用于定位所述项目的记录
***
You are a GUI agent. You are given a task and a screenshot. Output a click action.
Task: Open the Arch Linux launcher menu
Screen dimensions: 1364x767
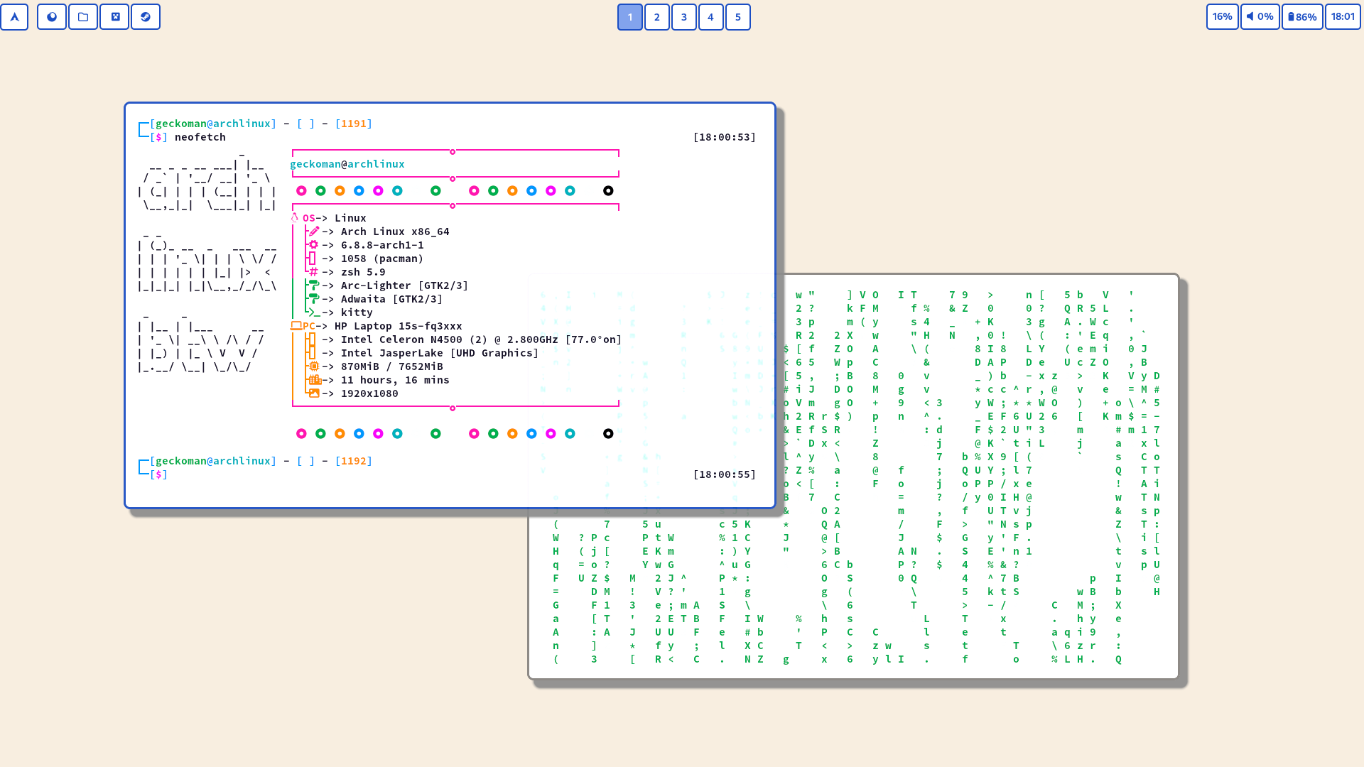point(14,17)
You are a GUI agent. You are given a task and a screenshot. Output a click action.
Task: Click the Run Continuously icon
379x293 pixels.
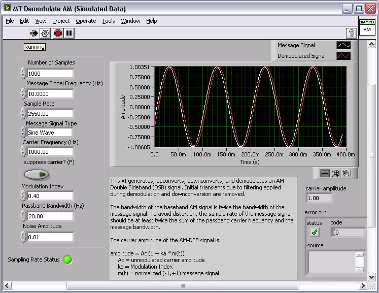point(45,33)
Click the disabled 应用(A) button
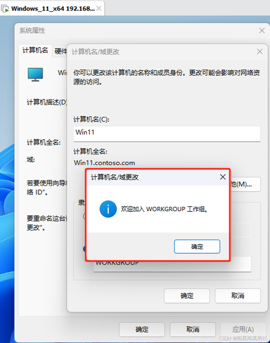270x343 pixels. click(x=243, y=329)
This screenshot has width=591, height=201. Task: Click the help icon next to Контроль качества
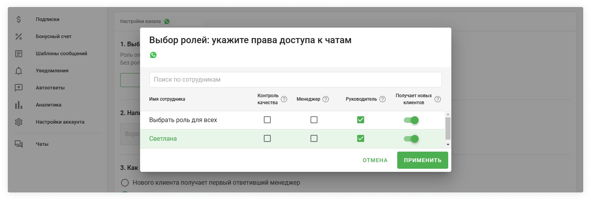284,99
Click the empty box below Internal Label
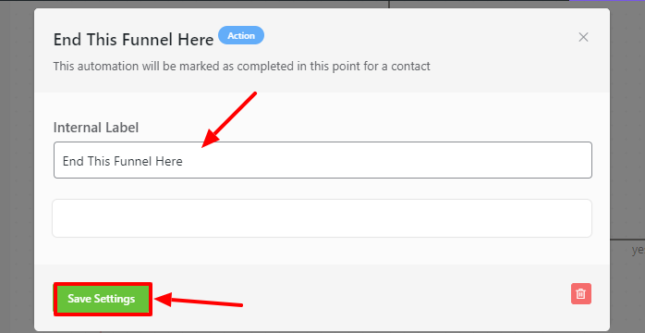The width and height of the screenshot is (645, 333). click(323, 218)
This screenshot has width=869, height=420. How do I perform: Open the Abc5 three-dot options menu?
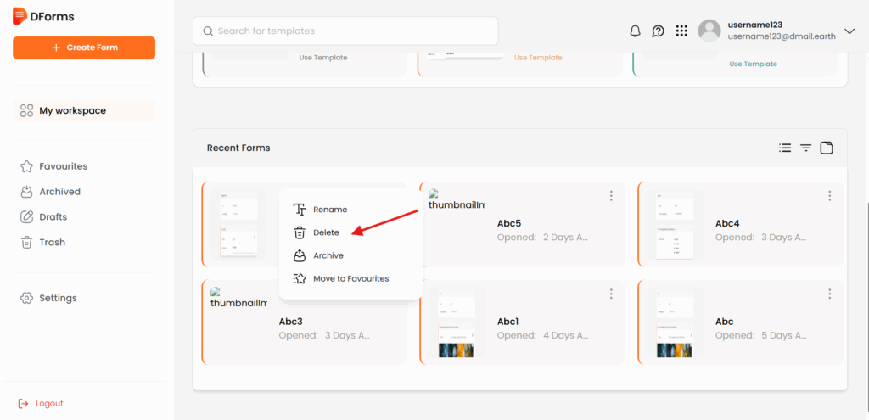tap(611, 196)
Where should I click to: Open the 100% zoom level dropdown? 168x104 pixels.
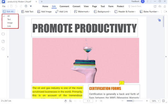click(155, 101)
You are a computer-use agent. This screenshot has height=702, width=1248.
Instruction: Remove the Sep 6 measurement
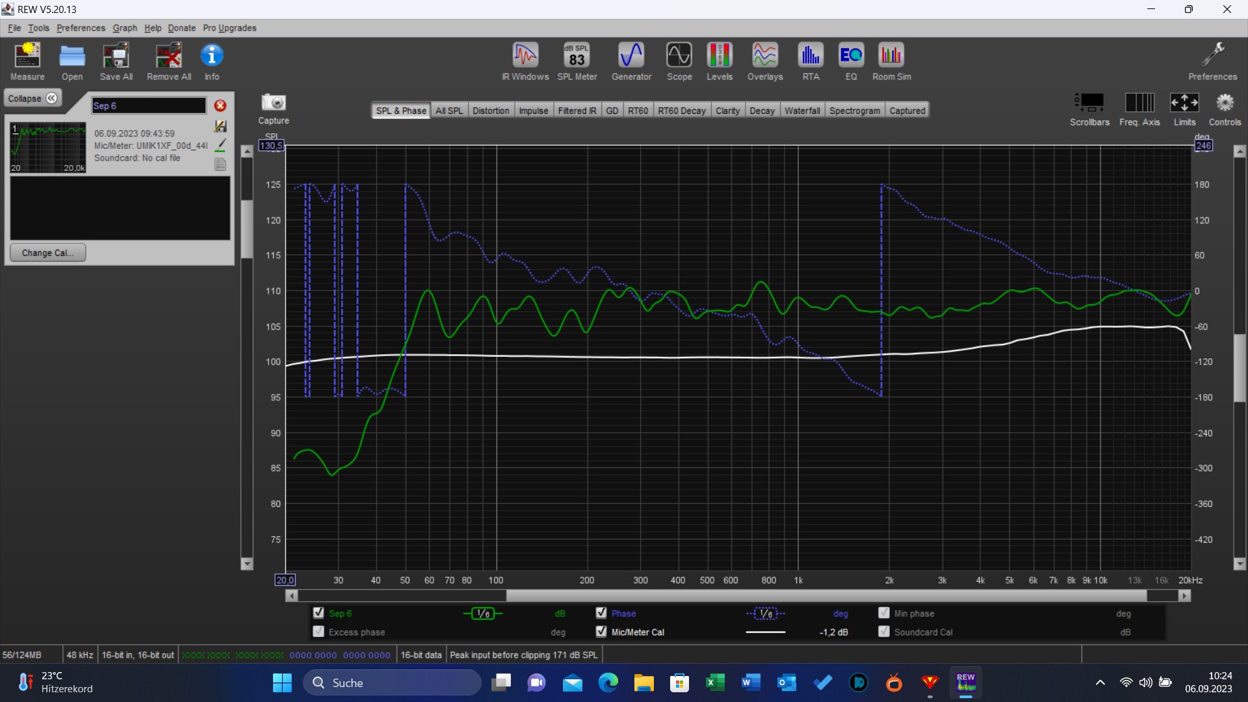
***
题目: 请从包含"Where should I"的那一行开始，到材料结尾为止，把这几行原样抄写出来，首尾两行都要包括。答案里不要放图片。

任务结果:
Where should I click to: Open the 100% zoom level dropdown? 168x104 pixels.
click(155, 101)
You are a computer-use agent. This screenshot has height=702, width=1248.
Instruction: Remove the Sep 6 measurement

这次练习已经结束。